◆ **Selected excerpt**
####
Help optimising the TerraMaris 2km simulations

Hi CMS,

I’ve got my 2km TerraMaris simulations set up and pretty much ready to run when Archer2 is fully available (suite u-cc339). However, I’m not sure whether my set up is optimal, particularly regarding I/O and the processor decomposition. I have a lot of stash output and the simulations are quite large, so I’d like to get the suite running as efficiently as possible before I start running.

I’m particularly interested to know whether I can and/or should use use I/O processors, and whether I can access profiler tools to judge how much time is being spent on I/O. This is a regional KPP-coupled suite but my queries here are limited to the atmosphere component.

Could someone from CMS please have a quick check over my suite and make sure it’s looking sensible?

Thanks and best wishes,
Emma

Hi Emma,

Decomposition and scaling

It looks like your atmosphere domain is 1500x3200 grid points, and you are running on 64 nodes (a 64x64 MPI decomp with 2 OpenMP threads). This is a similar size to the global model I have been running recently, so I think you could definitely speed up the execution time by running on more nodes, especially since LAMs generally scale better than global models.

The best thing to do would be to try it out, by just re-running the atmos part of the suite several times with different configurations. You could try 96 nodes, or even 128, but you will likely find that the queue time increases considerably as well, so you may find that for the 4-cab system it is more efficient to run on fewer nodes in terms of the overal workflow speed.

Usually we would also say that it’s more efficient to run in longer chunks (e.g. several days rather than 1 day), but it might not be possible to change that in your suite if you need to update bcs etc.

Profiling

To start with I would try using the switch print_runtime_info, as this is very low overhead and just prints out the time/timestep plus startup and shutdown costs. You can also try lstashdumptimer which should give you some profiling information on the time spent in I/O (I haven’t actually tried this myself but it looks useful). The full UM timers with ltimer can be quite expensive and not always useful if you are just interested in I/O.

I would try these first and see what information that gives you.

You can also probably switch prnt_writers so that “Only rank 0 writes output”. Having all ranks write output is only really useful for debugging, and that might be adding some overhead.

I/O

There are a few things that you may be able to do improve the I/O speed. If the output files are large, and I guess at least the dump files will be, you can stripe the output directory. I can tell you how to do this but it depends on where the model is writing the files.

You can also try using the io_alltoall_readflds method to parallelise the dump reading. It doesn’t work for every configuration, but it is worth a try. If it can’t use this method it will use the default and print a message in the output.

You likely would see a benefit from using the I/O server if you are doing a lot of I/O and running on a lot of nodes. Configuring the I/O server is a bit of black art, so it’s best to start from some reasonable settings and tweak as needed. You could start from what I am using in my global model as the domain size is similar. I found it best to have all my I/O server processors on a set of dedicated nodes, but you can also intersperse them throughout the run. It depends on the profile of your run really, and it’s sometimes easiest just to try both and see what works best.
####
◆ **Aim of the task**
In the forum thread on optimizing the TerraMaris simulations, which switch is recommended as the first step in profiling because of its very low overhead? The listing comes from a separate source, not from the forum thread.
####
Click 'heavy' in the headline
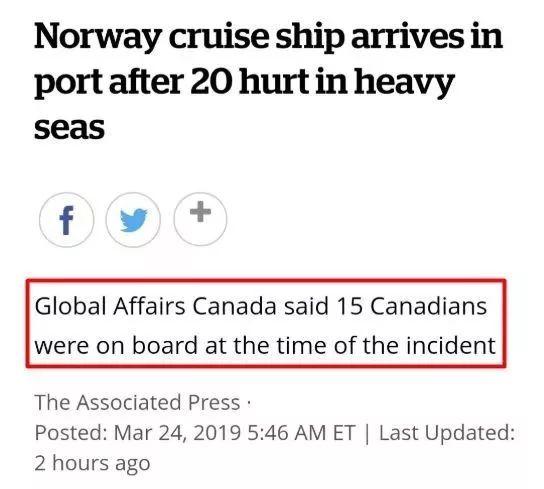This screenshot has width=544, height=489. click(404, 83)
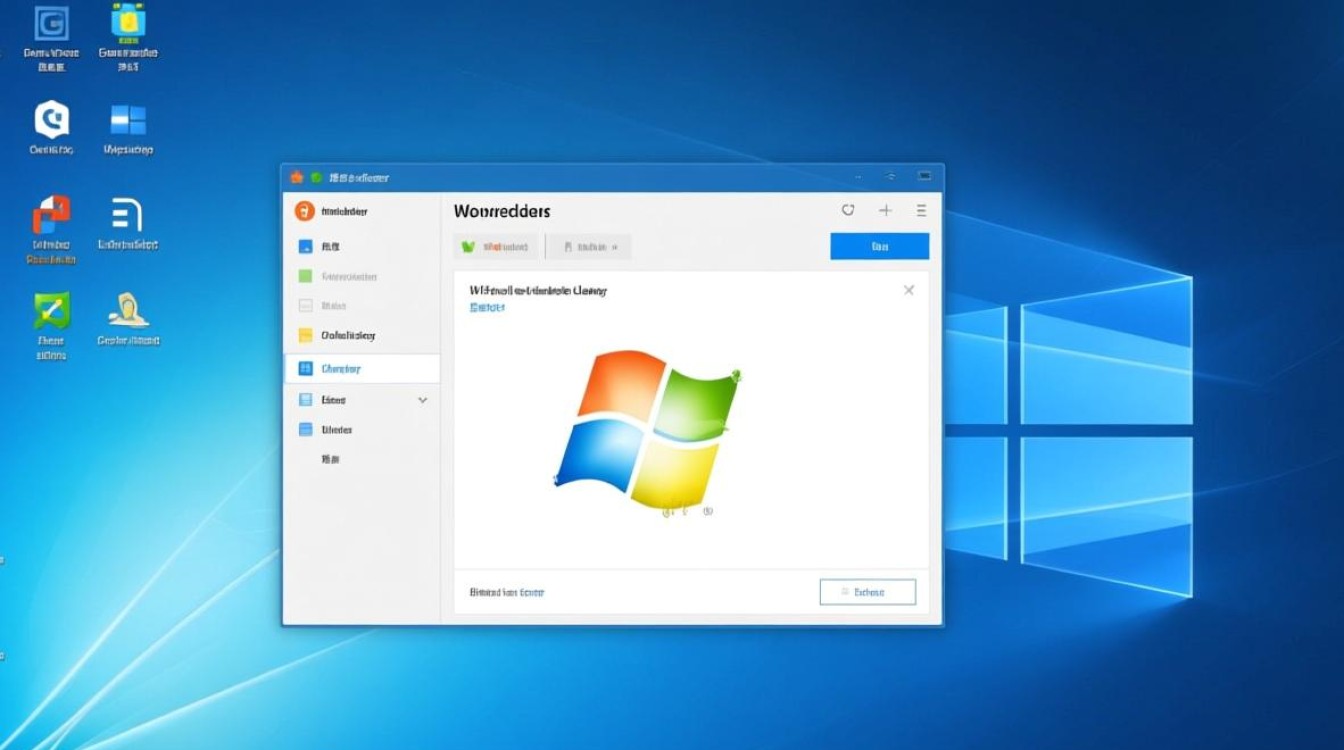Click the refresh icon in the title area

click(849, 211)
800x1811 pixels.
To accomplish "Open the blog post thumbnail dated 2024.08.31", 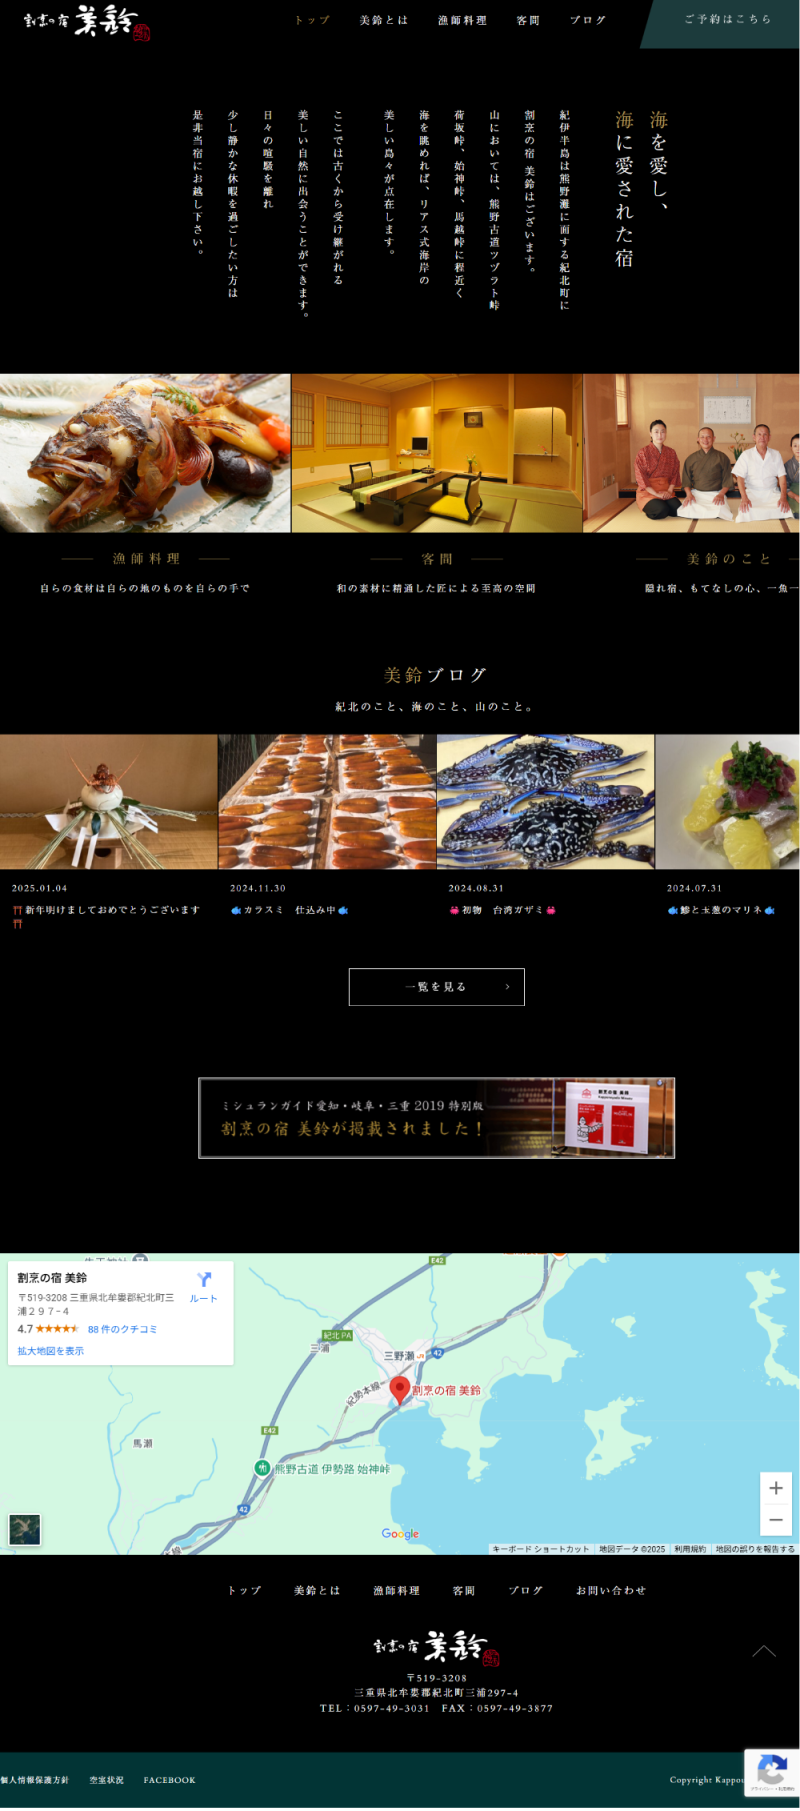I will point(545,802).
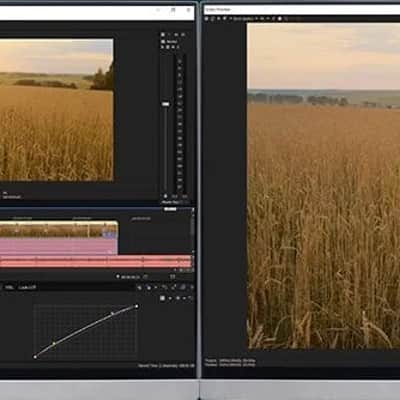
####
◆ **Exercise result**
The print_runtime_info switch.